# Asphalt shingles on Shiplap Roof



## arnold (Jul 13, 2011)

Hi guys, a contractor has hired me to reroof a 1200 square foot old house which has shiplap on it. The contractor has indicated to the owner that its okay to put the asphalt shingles on the shiplap and that it won't void the warranty on the shingles. The homeowner is going with the Highlander 30 year Malarkey shingles.

The house is 45 years old and the roof looks very decent. The old shingles were the 3 tab interlock shingles.

I wanted to get your guys input on this as I will be responsible for this job. I have only worked a few years and have dealt with new houses and have no experience with shiplap, though I do know it can expand and contract. Some of my colleagues recommend putting 3/8 plywood on top of the shiplap before using the asphalt shingles, others say don't worry about it.


Here are my questions:

What if the shiplap is not rotted and is aligned properly -would you just put the underlayment down and then shingle. 

Would putting asphalt shingles on the shiplap void the warranty. I could not find anything on the Malarkey website. 

Another thing I found after inspecting the house which the original contractor did not mention to the homeowner is that there are only 3 soffit vents and no roof vents. I am concerned that there may not be enough ventilation in the attic.

I was going to propose putting in more soffit vents ( 3 more ) and adding one or two roofing vents. Does this seem reasonable?

Would appreciate any feedback.


----------



## tinner666 (Oct 28, 2008)

Sounds like a plan. No need to put plywood down. That's for going over skip-sheathing and sheathing with 1/2" gaps, between the planks. If I hit a a crack, I raise or loser my nailing pattern, or even exposure accordingly.
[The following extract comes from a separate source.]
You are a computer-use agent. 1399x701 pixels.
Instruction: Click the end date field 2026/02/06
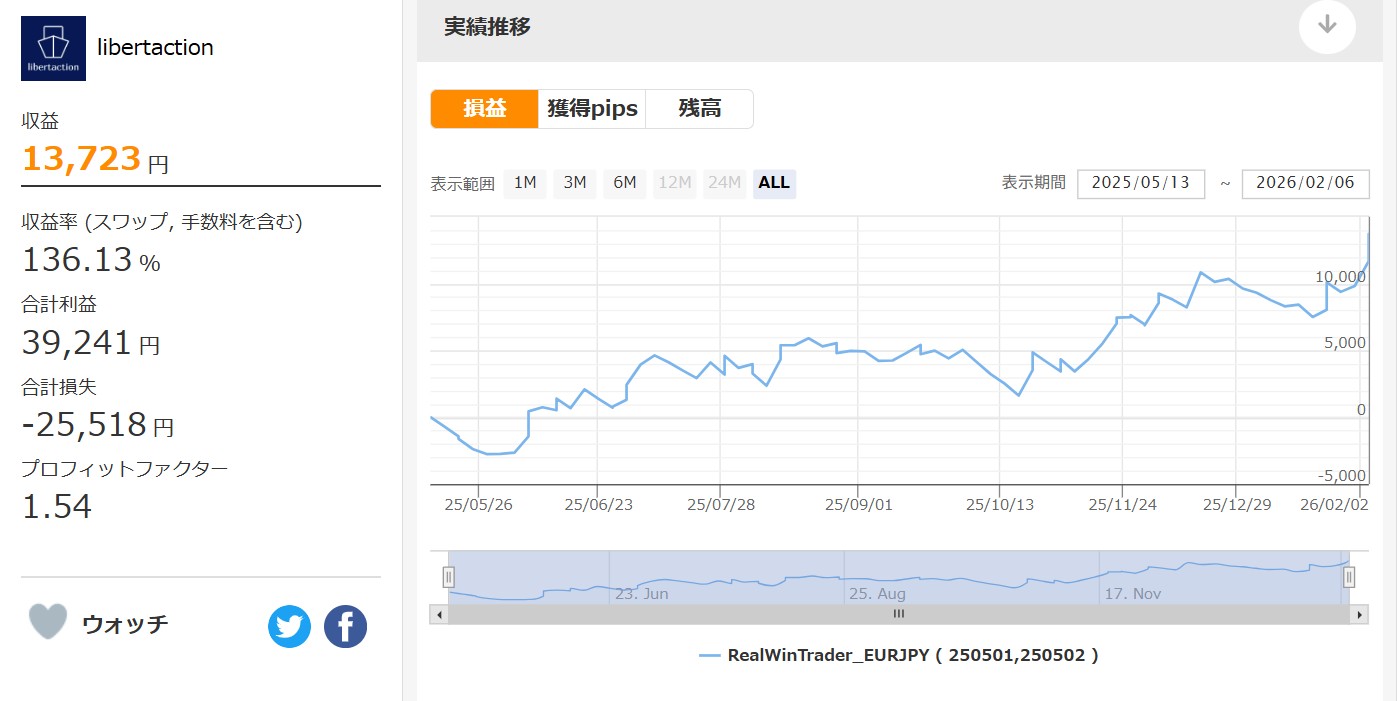pos(1305,184)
I'll drop the shingle 1/4" if necessary.


----------



## tinner666 (Oct 28, 2008)

Oh yeah, somebody will disagree with that, but I don't mind.


----------



## Ed the Roofer (Sep 15, 2008)

I agree with Tinner regarding the roofing procedure and your ventilation question can not be accurately answered without square footage details and existing NFVA of the existing and proposed Intake Vents and Exhaust Vents, along with inquiring about the attic floor vapor barrier, if any.

Ed


----------



## Interloc (Apr 6, 2009)

When we roof over shiplap we re-nail deck into trusses and use 30# so the shingles will lay smoother, if the boards are wider then 6" we re-sheet with 3/8's.


----------



## rooferguy (Mar 4, 2011)

do not sheet over shiplap ppl that say go ahead do not know what they are talking about not only do nails come back up but after a few years all the shiplap boards well show thru also 3/8 way to thin min we use is 7/16 are plywood.i will turn down jobs if the home owner wont pay for the resheet.as far as venting goes ridge vent is the way to go.


----------



## Interloc (Apr 6, 2009)

rooferguy said:


> do not sheet over shiplap ppl that say go ahead do not know what they are talking about not only do nails come back up but after a few years all the shiplap boards well show thru also 3/8 way to thin min we use is 7/16 are plywood.i will turn down jobs if the home owner wont pay for the resheet.as far as venting goes ridge vent is the way to go.


 3/8 is not to thin, lost count how many we've done that way and no problems,but you want to pay more for your wood, have at it...


----------



## rooferguy (Mar 4, 2011)

Interloc said:


> 3/8 is not to thin, lost count how many we've done that way and no problems,but you want to pay more for your wood, have at it...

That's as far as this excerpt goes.